Heat oil, over medium-high heat. Add cabbage and cook, stirring often until tender and golden brown in places, about 10 minutes.

Remove from heat. Stir in quinoa, chickpeas, olives, lemon juice and zest, Toss to combine, season with salt and pepper. Stir in dill and serve topped with yogurt or sour cream.

Wednesday, March 11, 2015

Restorative Miso Soup

My husband and I went on a well needed getaway. We drove from beautiful Asheville, North Carolina to Augusta, Georgia without ever getting on an interstate highway. We took U.S. highway 25 through small towns and rural areas of South Carolina. Along the way we saw many not-yet-opened for the season stands promoting peaches and boiled peanuts. We saw dozens of antique stores which made Pritchard Parker very happy. We saw abandoned farmhouses and barns in various states of decrepitude. We saw sprawling McMansions. We drove through several quaint and beautifully maintained small towns.

And we drove through vast expanses of nothing but pine trees and straight, flat roads. (Which make Pritchard Parker nervous because he is so used to driving on the steep and curving roads in the mountains). We saw beautiful sunsets and a full moon rising, which was a special treat for us because we are not used to seeing the horizon.

Once home, after sleeping in a hotel room and eating restaurant food, as much as I enjoyed it, I wanted something simple and easy to cook; nourishing and grounding to eat.

Thus miso soup.

The miso I use is locally produced using ancient methods. The good news is that it is available nationwide through Great Eastern Sun and you can even order it from their website. (Not an affiliated link).

Miso is a high-protein, fermented soy product with a salty flavor which is very health-promoting. Miso is considered a living food, therefore, you never want to boil it. If your soup is not cloudy and moving around, the enzymes have been destroyed. Miso soup begins with a broth called Dashi which is made from Kombu and Bonito flakes.

Kombu is seaweed an edible ocean plant.

Bonito, a mackerel, is steamed, smoked, aged, dried to a wood-like hardness, and shaved into flakes.

Dashi is a very flavorful broth for cooking all kinds of foods. With some added soy sauce, it makes a wonderfully satisfying noodle broth.
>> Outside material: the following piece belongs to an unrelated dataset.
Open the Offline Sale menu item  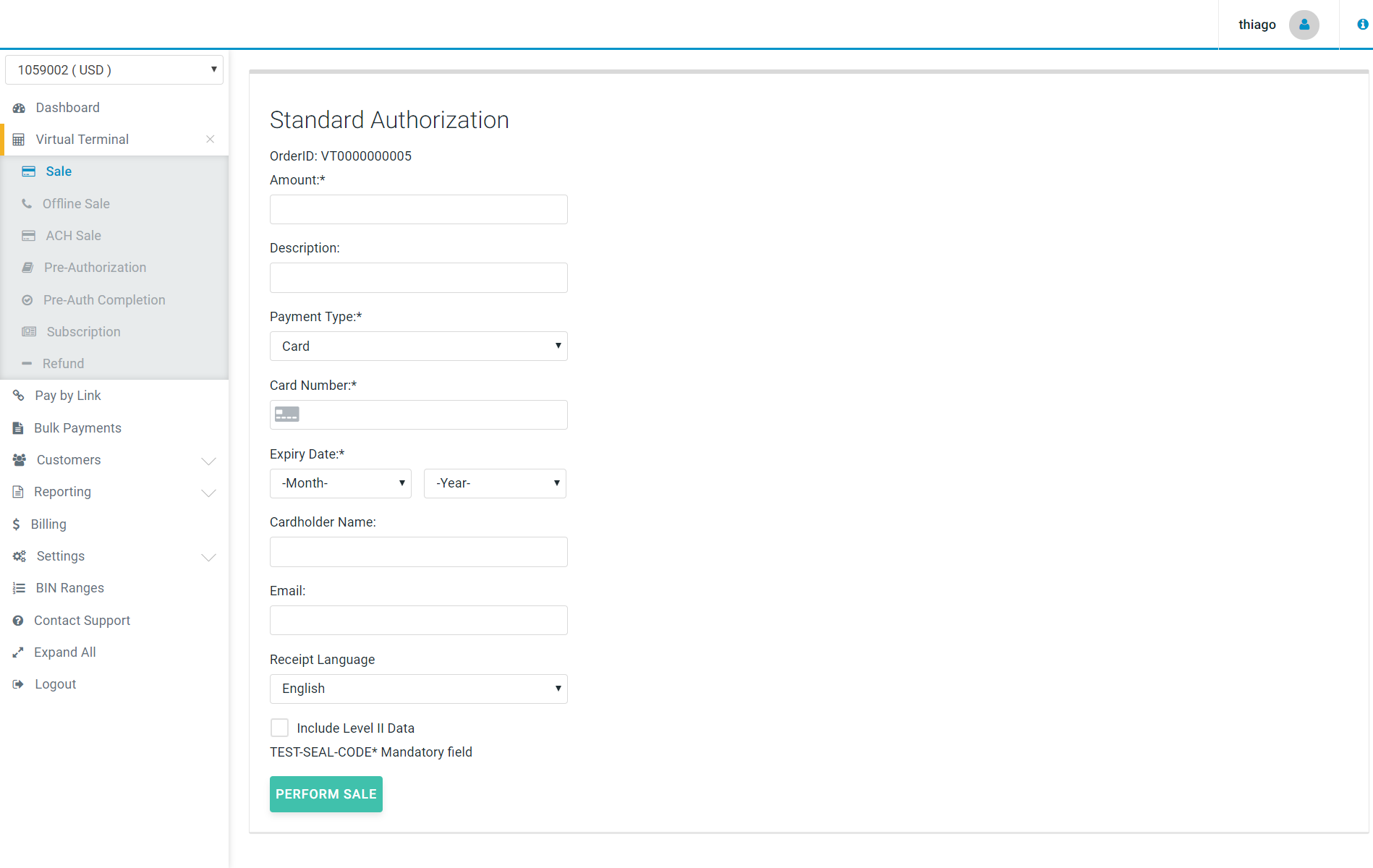point(76,204)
For miso soup, I love using Japanese style silken tofu which is unlike the Chinese style tofu, packed in water, and found in produce departments. This tofu really does have a delicate and silken texture without the tangy taste. Find it on the grocery shelf in aseptic boxes.

Restorative Miso Soup
2 quarts dashi
1 Tbsp. soy sauce
4 scallions
2 carrots, peeled and sliced
2 bunches baby bok choy, sliced
6 Tbsp. traditional red miso
12 oz. silken tofu, cut into cubes

Bring dashi to a simmer. Ladle about 1 cup into a small bowl, add the miso and whisk until smooth. Set aside.

Bring the remaining dashi back to a simmer and add the scallions, carrots, bok choy, letting them cook until barely tender. Add the tofu and the miso being careful not to boil the mixture. Once it is heated through, ladle into soup bowls and garnish with additional sliced scallions and a sprinkle of red pepper flakes.

2 (4-inch) square pieces of kombu
2 quarts water
1 cup bonito flakes

Place the kombu in a large saucepan, cover with the water and soak for 30 minutes.

Place the pan over medium heat and bring to a simmer. Add the bonito flakes and simmer for 10 minutes. Strain the broth and return to the pan. Continue with the recipe.